**WHAT TO PRODUCE**
Please recast the records below as a JSON list of strings, one per line, starting with the line that contains "Image resolution: width=1067" and continuing through the end of the records. Leave out blank lines and the pictures.

**AVAILABLE DATA**
---*---

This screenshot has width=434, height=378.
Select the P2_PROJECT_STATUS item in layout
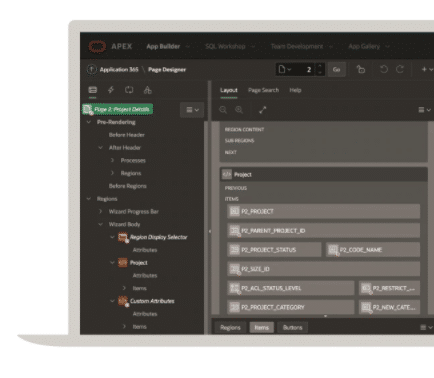pyautogui.click(x=274, y=250)
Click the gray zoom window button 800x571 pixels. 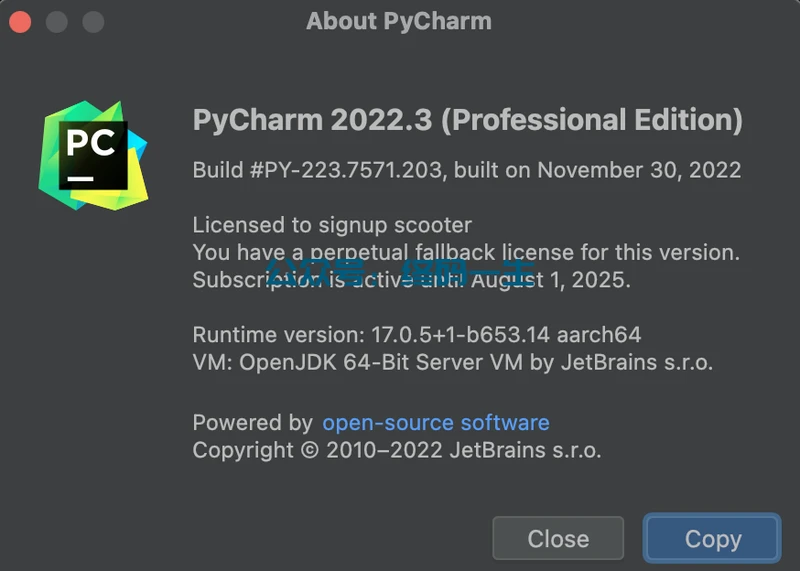click(93, 22)
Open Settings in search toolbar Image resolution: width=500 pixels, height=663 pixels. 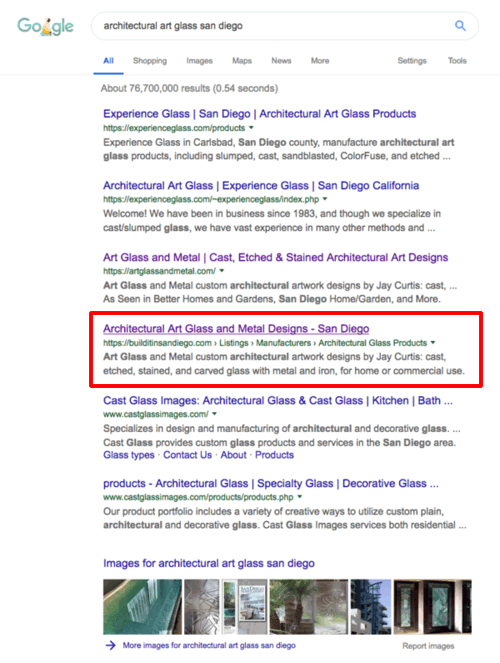coord(412,61)
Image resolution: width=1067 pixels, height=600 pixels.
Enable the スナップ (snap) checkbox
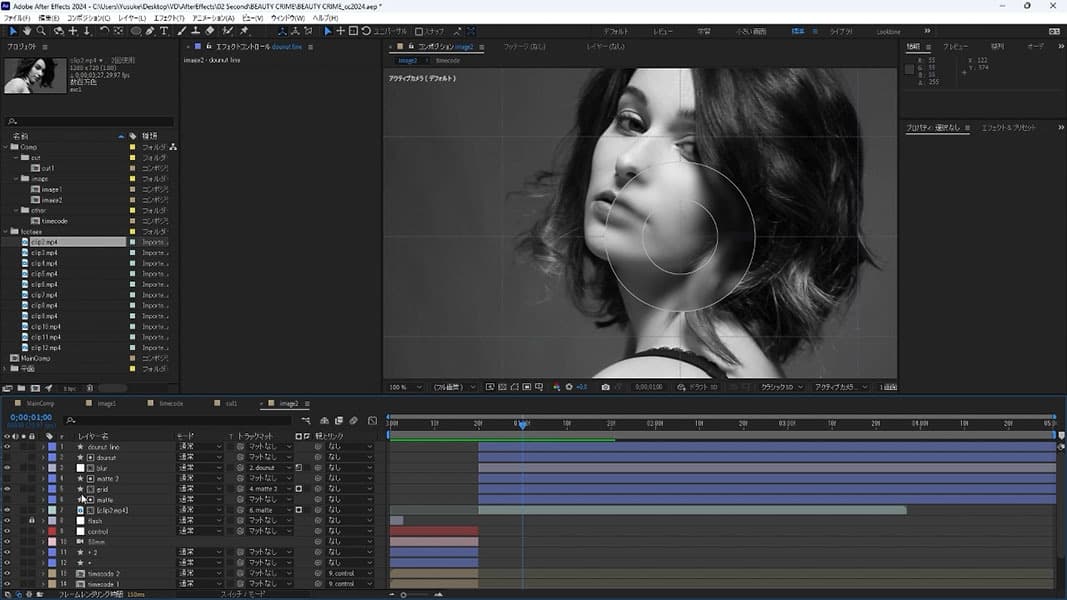tap(419, 31)
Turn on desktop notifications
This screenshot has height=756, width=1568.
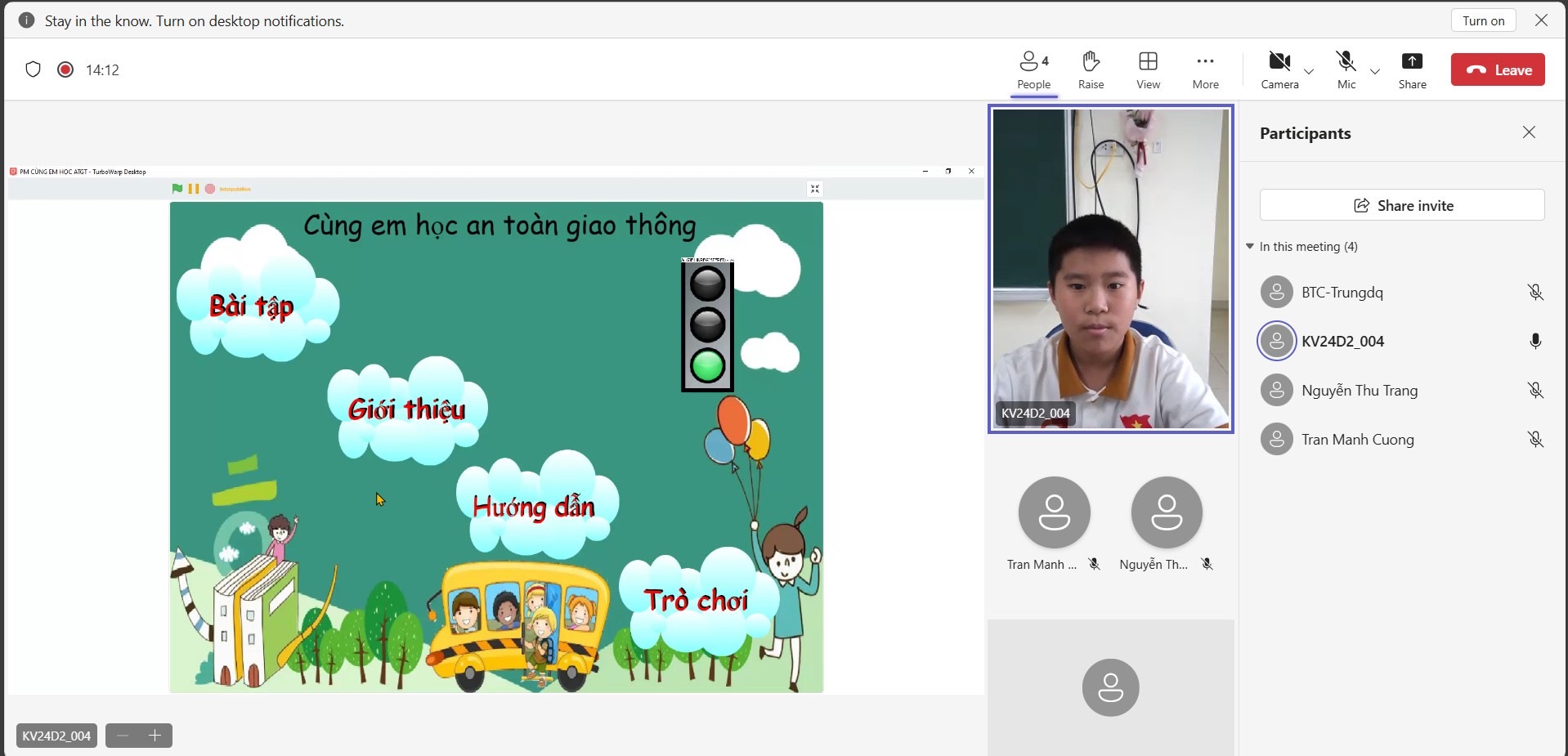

---*---

**FINISHED ANSWER**
[
  "Image resolution: width=1067 pixels, height=600 pixels.",
  "Enable the スナップ (snap) checkbox",
  "tap(419, 31)",
  "Turn on desktop notifications",
  "This screenshot has height=756, width=1568."
]